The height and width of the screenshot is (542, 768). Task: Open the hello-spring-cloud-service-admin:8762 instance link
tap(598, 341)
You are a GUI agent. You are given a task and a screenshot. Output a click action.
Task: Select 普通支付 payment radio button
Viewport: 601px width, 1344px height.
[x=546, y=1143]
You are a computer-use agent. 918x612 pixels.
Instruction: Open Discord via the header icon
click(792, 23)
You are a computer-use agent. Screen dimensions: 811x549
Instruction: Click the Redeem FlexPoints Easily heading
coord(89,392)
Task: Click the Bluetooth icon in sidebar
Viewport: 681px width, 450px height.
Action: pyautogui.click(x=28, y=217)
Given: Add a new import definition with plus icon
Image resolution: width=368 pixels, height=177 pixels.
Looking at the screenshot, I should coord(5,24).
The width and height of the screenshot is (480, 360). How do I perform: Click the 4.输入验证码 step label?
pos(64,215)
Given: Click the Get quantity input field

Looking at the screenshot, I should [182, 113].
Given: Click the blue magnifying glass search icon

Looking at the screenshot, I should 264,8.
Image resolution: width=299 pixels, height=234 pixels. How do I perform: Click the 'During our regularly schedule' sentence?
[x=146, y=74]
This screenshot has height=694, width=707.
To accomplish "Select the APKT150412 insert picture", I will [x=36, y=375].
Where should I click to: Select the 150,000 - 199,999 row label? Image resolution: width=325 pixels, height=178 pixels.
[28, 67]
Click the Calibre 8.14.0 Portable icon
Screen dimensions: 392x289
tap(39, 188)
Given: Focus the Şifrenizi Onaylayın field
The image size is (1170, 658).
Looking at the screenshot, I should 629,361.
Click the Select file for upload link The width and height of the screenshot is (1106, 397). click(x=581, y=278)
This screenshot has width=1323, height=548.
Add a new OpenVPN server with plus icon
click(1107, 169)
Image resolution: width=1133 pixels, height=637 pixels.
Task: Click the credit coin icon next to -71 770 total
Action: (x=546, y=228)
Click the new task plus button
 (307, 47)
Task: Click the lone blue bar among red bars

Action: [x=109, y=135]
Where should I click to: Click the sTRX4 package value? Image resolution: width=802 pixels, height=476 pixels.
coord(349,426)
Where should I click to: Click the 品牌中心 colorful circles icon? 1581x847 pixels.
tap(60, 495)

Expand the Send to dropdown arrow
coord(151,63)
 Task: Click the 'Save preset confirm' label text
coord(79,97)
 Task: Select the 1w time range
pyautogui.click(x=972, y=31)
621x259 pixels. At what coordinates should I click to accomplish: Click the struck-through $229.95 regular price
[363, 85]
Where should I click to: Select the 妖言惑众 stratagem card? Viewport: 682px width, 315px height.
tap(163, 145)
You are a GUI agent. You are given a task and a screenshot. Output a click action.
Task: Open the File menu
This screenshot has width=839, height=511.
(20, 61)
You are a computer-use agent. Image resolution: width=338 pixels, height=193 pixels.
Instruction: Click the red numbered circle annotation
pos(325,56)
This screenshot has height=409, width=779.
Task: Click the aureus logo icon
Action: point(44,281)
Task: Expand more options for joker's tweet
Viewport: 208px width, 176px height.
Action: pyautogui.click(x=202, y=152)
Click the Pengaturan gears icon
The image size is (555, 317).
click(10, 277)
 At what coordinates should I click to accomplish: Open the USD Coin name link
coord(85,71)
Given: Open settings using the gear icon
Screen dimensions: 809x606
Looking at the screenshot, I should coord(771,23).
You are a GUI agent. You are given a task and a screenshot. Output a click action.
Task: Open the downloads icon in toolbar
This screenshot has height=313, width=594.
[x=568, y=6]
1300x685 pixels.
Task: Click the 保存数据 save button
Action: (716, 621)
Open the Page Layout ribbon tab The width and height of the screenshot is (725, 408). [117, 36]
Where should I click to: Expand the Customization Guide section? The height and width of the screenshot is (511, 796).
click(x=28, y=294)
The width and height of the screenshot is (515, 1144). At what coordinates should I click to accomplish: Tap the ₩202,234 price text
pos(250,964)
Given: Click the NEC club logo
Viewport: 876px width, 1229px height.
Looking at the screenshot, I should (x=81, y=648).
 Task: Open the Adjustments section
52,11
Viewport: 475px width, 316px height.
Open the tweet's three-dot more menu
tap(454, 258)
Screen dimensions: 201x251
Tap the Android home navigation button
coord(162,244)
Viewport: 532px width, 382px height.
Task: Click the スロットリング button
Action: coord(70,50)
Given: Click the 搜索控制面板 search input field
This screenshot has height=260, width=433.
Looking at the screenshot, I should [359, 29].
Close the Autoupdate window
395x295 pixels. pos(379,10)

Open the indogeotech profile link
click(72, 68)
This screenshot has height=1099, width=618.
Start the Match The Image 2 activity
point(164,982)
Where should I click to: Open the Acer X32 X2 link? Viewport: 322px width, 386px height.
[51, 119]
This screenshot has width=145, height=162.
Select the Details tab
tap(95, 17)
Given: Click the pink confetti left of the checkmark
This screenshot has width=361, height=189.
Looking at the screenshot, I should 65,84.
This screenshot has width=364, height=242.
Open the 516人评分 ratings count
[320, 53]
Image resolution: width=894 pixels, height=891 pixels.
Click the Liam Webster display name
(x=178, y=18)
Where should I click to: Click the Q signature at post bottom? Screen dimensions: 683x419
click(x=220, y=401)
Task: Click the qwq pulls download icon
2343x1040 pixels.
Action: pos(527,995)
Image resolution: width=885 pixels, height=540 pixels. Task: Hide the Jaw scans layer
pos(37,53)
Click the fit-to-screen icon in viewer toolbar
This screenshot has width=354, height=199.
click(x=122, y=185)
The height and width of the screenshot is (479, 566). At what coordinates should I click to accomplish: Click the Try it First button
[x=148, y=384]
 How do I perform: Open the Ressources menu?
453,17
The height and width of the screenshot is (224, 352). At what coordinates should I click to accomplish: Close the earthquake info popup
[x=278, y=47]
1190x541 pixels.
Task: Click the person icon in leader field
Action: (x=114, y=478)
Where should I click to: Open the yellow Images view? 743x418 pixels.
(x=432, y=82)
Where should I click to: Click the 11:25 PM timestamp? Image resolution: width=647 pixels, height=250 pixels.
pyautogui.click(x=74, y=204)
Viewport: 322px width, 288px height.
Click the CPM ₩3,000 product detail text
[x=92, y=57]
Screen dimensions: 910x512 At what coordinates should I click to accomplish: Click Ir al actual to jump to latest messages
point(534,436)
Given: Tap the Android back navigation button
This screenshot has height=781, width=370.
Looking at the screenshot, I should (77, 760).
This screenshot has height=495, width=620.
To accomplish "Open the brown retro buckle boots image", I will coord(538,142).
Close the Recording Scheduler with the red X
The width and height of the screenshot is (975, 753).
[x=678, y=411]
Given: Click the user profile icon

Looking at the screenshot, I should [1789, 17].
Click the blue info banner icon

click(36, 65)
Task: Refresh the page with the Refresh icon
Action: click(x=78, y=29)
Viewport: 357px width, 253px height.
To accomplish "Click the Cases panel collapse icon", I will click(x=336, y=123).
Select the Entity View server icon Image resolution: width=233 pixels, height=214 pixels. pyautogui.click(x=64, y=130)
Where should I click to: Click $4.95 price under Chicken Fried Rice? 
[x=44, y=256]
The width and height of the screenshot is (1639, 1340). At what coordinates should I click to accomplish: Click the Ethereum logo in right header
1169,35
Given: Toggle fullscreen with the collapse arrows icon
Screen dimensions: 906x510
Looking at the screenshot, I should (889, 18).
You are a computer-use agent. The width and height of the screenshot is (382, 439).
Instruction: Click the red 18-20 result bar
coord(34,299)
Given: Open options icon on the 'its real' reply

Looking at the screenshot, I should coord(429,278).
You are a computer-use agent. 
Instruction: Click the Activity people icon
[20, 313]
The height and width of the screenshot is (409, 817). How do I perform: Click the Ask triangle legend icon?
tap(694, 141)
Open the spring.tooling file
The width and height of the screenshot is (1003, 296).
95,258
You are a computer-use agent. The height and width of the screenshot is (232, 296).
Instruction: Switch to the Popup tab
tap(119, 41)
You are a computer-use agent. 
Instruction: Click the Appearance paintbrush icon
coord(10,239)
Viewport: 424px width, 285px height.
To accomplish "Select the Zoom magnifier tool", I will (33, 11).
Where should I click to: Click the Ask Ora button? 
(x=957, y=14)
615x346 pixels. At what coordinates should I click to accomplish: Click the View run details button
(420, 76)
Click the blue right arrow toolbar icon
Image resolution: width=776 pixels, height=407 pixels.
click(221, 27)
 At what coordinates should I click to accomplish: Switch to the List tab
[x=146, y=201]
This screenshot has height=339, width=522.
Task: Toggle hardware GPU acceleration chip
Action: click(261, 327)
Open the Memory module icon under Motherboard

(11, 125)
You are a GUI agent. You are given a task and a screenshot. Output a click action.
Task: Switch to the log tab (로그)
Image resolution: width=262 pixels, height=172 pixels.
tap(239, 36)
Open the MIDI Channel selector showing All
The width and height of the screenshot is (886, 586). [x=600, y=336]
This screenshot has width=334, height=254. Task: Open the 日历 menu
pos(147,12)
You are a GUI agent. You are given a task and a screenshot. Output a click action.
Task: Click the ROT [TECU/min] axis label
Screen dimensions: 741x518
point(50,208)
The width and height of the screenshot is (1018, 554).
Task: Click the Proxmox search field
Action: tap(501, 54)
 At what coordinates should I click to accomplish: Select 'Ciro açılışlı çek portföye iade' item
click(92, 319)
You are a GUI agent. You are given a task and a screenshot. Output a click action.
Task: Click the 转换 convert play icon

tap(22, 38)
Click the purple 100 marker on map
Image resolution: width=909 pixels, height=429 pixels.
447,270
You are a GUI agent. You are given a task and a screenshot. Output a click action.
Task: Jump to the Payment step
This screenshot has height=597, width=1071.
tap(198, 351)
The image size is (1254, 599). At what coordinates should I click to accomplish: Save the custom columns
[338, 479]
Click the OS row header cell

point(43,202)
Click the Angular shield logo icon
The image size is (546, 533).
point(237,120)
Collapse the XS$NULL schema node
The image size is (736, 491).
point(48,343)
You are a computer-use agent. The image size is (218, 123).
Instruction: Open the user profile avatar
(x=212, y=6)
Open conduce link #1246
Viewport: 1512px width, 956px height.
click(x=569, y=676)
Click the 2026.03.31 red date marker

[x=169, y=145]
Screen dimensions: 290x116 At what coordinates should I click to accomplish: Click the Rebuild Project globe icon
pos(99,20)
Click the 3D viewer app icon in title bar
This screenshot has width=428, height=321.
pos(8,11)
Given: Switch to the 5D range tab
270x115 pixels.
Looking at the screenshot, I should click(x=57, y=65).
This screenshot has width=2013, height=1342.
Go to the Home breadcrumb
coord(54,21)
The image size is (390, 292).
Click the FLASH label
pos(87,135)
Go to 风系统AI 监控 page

******************************

## The task
Please find every line in the listing that holds the string "computer" and copy it.

## Written solution
You are a computer-use agent. 918x612 pixels.
You are a computer-use agent. Screen dimensions: 811x549
You are a computer-use agent. Image resolution: width=338 pixels, height=193 pixels.
You are a computer-use agent. The width and height of the screenshot is (382, 439).
You are a computer-use agent. 
You are a computer-use agent. The height and width of the screenshot is (232, 296).
You are a computer-use agent. 
You are a computer-use agent. The image size is (218, 123).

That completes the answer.